• [Quoted passage]:
Cinchona/quinine occupied a very important role in medical therapeutics and pharmacopoeia in Portugal and several other European countries. Therefore, it became the object of thorough botanical and chemical studies, as well as of trading and industrial interest. The present study approaches the representation of cinchona and quinine in the Portuguese specialised literature, namely the works on materia media, pharmacy, pharmacopoeia, pharmacology and therapeutics. Consistently, it begins with a brief outline of the historical uses of cinchona in Portugal.

Next, we approach the controversy among scholars from Coimbra and Lisbon, between 1810 and 1812, following the isolation of cinchonine by Bernardino António Gomes. To remind, the product isolated by Gomes (“cinchonine”) turned to represent the first alkaloid extracted from cinchona, and as a fact, the original discovery of quinine.

Cinchona was introduced in the Portuguese pharmacopoeia quite early. Although neither the first Portuguese pharmacopeia ever published, i.e., Pharmacopea Lusitana (1704), by Caetano de Santo António (d. [ca. 1730]), nor the first official pharmacopeia, i.e., Pharmacopea Geral (1794), by Francisco Tavares (1750-1812) included monographs on cinchona, they both described medicines which included it as component. In turn, analysis of contemporary medical prescriptions shows that the therapeutic use made of cinchona agreed with the stipulations of the Portuguese pharmacopoeia, as well as the influence of the Edinburgh Pharmacopoeia. Starting in the 19th century, the official Portuguese pharmacopeia included several medications including quinine, as e.g., Codigo Pharmaceutico Lusitano (1835), Pharmacopoêa Portugueza (1876), and Farmacopeia Portuguesa (1935).

The present study is completed by a discussion of 19th and 20th centuries studies on cinchona, as e.g., the ones by Tavares, Júlio Augusto Henriques (1838-1928), Joaquim dos Santos e Silva (1842-1906), José Cardoso do Vale (1911-2010) and Aloísio Fernandes Costa (1906-1980).

This presentation is based on work co-authored by João Rui Pita and Ana Leonor Pereira.

• [Work request A]: Please rewrite the passage on cinchona and quinine in Portugal, starting with "The present study is" and going on through "Ana Leonor Pereira.", replacing "presentation" with "paper".
• [Work request B]: According to the passage on cinchona and quinine in Portugal, who isolated cinchonine?

[Stored items]
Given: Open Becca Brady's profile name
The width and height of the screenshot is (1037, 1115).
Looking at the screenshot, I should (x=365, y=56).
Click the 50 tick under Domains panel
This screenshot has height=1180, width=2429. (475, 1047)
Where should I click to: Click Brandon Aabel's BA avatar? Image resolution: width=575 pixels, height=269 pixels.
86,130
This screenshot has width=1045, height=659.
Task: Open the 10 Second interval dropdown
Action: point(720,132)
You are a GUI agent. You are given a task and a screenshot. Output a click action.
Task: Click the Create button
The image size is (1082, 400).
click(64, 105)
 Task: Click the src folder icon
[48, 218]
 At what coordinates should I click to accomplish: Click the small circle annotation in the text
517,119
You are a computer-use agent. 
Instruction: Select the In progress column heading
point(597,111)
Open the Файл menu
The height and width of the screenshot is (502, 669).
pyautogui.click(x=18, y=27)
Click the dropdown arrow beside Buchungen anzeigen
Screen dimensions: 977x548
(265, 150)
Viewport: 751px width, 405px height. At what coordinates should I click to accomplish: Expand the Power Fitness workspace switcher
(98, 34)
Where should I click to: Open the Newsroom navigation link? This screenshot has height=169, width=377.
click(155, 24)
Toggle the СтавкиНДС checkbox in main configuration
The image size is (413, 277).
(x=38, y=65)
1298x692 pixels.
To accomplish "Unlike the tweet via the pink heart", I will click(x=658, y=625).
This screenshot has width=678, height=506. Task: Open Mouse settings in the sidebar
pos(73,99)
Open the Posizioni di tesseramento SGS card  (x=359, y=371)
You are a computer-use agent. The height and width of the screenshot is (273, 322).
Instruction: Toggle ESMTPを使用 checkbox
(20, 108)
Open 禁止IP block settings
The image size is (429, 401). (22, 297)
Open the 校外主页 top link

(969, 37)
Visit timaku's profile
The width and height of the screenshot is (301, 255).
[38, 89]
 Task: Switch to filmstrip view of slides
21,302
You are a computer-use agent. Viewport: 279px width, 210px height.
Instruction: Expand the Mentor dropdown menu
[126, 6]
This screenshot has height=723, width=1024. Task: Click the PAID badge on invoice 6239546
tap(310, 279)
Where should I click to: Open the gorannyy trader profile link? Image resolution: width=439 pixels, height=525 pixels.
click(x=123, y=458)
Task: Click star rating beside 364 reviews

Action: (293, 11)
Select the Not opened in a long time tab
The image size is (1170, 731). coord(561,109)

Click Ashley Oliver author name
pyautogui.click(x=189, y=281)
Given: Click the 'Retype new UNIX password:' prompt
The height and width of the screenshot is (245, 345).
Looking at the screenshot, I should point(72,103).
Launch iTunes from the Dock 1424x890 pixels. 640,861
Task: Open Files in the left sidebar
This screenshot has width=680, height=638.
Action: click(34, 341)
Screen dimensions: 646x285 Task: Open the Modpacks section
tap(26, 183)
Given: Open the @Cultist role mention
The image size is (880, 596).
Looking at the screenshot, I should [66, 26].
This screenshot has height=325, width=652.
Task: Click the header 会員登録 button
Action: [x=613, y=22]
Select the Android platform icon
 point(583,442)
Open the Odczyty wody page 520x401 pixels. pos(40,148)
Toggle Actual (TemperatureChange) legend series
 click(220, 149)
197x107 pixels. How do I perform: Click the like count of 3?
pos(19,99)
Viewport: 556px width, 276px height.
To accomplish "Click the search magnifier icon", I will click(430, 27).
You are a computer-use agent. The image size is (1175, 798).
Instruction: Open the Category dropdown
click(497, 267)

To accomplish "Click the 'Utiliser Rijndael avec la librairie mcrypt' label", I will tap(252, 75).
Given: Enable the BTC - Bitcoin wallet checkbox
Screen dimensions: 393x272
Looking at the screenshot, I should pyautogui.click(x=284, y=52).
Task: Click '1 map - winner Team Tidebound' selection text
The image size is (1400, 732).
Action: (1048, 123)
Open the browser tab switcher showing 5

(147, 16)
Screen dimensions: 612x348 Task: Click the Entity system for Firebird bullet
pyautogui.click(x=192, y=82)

• [Output A]:
The present study is completed by a discussion of 19th and 20th centuries studies on cinchona, as e.g., the ones by Tavares, Júlio Augusto Henriques (1838-1928), Joaquim dos Santos e Silva (1842-1906), José Cardoso do Vale (1911-2010) and Aloísio Fernandes Costa (1906-1980).

This paper is based on work co-authored by João Rui Pita and Ana Leonor Pereira.

• [Output B]: Bernardino António Gomes